Pleasures of Life

PLEASURES OF LIFE

Bat Girl

A summer of darkness to spread my wings

By Sarah Ross Thompson

It’s May 2002, and I make my way up the stairs of Winston Hall at Wake Forest University to meet up with Nick, the graduate student in charge of the bat lab — or The Batman, as I come to call him. He uses his key card, leading me through a labyrinth of locked doors and staircases that end in a dark basement room — a bat cave, if you will. You see, I’ve taken a summer position as an undergraduate research assistant studying bat echolocation. As an eager biology major, I’m ready to get started on this dream job, rabies vaccinations and all. In my first week, we insulate the cave with foam pads to make it fully soundproof for recording bat calls. Nick and I work side-by-side for several days, listening to The Best of Sade CD on repeat while he tells me about his home country, Bulgaria, and his dog, Max. By week’s end we finish the room, and I’m gifted a container of fresh feta cheese, a surprising but welcome gesture. The Batman continues to pay me in feta all summer as I hurry along by his side, carrying stacks of notebooks and tools. Just call me Robin.

Our next mission involves collecting bats from the field. And by “field,” I mean anywhere a colony of bats may be living. During the first expedition, I find myself stabilizing a ladder in the dark while The Batman climbs underneath bleachers at a local high school, using gloved hands to carefully scoop bats and bring them down one-by-one to a carrying case. The next week, an exterminator tips us off that a woman wants bats removed from her attic. We speed over in our bat mobile (an ’80s hatchback), crawl into the hot, clammy attic space, and secure the bats.

Once the great migration of bats to the bat cave is complete, I’m tasked with cleaning their cages and providing them with daily food and water. Simple enough, except that, believe it or not, I don’t particularly like bats.

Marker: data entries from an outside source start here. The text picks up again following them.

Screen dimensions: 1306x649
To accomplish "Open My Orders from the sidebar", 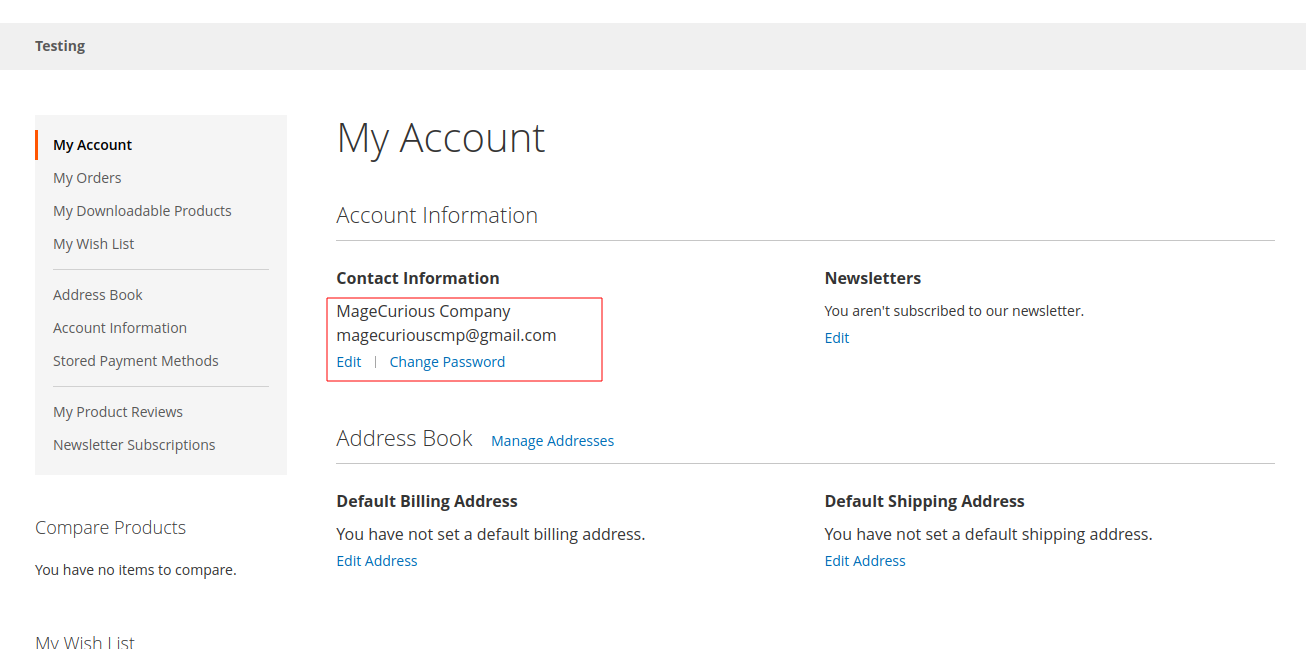I will (x=87, y=177).
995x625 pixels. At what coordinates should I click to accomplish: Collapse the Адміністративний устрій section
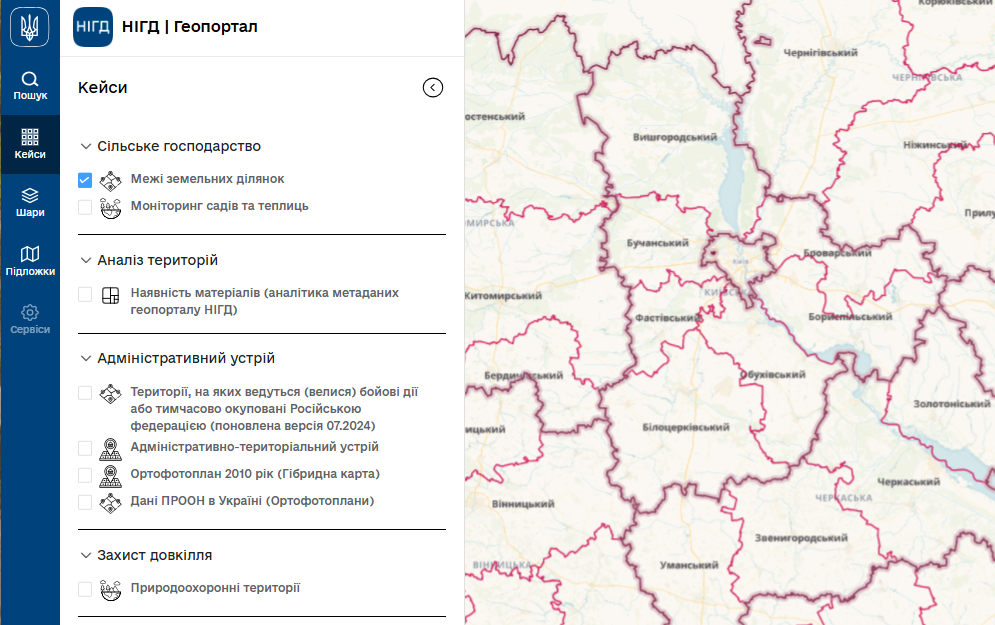point(86,358)
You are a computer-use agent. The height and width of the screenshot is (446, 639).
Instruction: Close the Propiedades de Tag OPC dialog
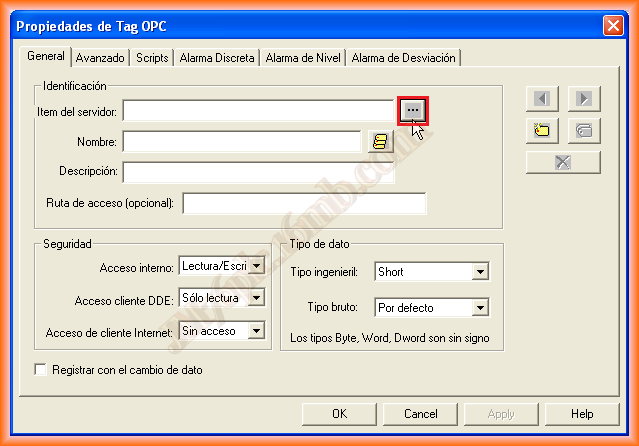(615, 24)
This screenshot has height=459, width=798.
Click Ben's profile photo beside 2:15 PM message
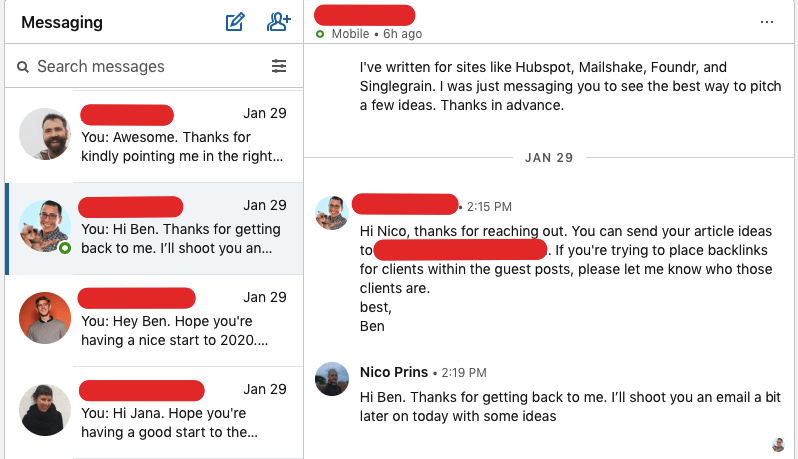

In fact, years of media villainization have left me terrified of them — especially that they’ll somehow get caught in my hair. As I peek inside a cage, psyching myself up to clean, I see a cauldron of bats hanging upside down, their beady eyes glistening in the red light of my headlamp, and I draw back with a gasp. In another cage, a bat is gripping the wire door, so when I open it, he swings open to greet me. The stuff of nightmares. Only after some serious self-negotiation am I able to squeeze my hand through the smallest crack in each door. Mission accomplished.

Finally, what we’ve been waiting for — we begin our experiments with bats and moths in the lab. It turns out that moths can emit a buzzing sound to “jam” a bat signal and avoid being eaten. We want to capture the sound waves of that particular moment of survival. Nick turns on the sound recording device, we turn off our headlamps and crouch down, waiting in the darkness, as Hercules (our favorite bat – yes, we name them all) starts to circle the cave. In his quest for food he repeatedly flies within inches of my face, close enough to feel the wind from his wings tickle my skin. Each time he swoops by he slows just enough to get a look at me, and I at him. I surprise myself by not being afraid, but instead feel a tingle of exhilaration each time he passes.

Mere weeks later, I’m now feeding the bats by hand (Holy Toledo, Batman!) and spending hours alone in the bat cave running experiments. There’s a tranquility found in that room, the bats whirring around me again and again, and I grow to enjoy the dark. “I am darkness, I am the night.”

We also raise baby bats in the lab, and I find I am falling all over myself to help. Wrapped up in tiny bundles, the babies greedily accept formula we feed them through droppers. Just like with human babies, we wake to feed them in the middle of the night. I leave a summer party at 2 a.m., announcing that I must go feed baby bats (surprisingly, no one questions this). In the stillness of the lab, my ears still ringing from the blaring music of the party, I drop milk into their little mouths.

When the babies are older, I take them out one-by-one and walk around the bat cave while each bat hangs upside down from my finger. As they feel the air under their wings, they begin to open them, eventually extending them fully to push off and take their first flight. I sit in awe. I’ve just taught baby bats to fly.

Throughout my summer in the bat cave, I meet other bat lovers. Led by The Batman, we’re a motley crew all of us used to spending hours alone in darkn ess. One has a bat tattoo, another a bat navel ring. We have cookouts and gatherings. We give each other bat-themed gifts (the children’s book, Stellaluna, being one). As the summer ends, I sign up to work in the bat lab during the next academic year and again the following summer, having found my place in Gotham City.

These days, I no longer study bats, but I sometimes wish I did. In those quiet moments in the lab, I experienced a peace that I’ve never quite been able to replicate. One that comes from watching, from listening and from being still in the dark. A few years ago, I met up with The Batman, who now is an internationally recognized professor. We enjoyed a glass of wine and discussed the research that we each do. As a lifelong Robin, I’m hopeful that we can work together again one day. I’ll await the bat signal.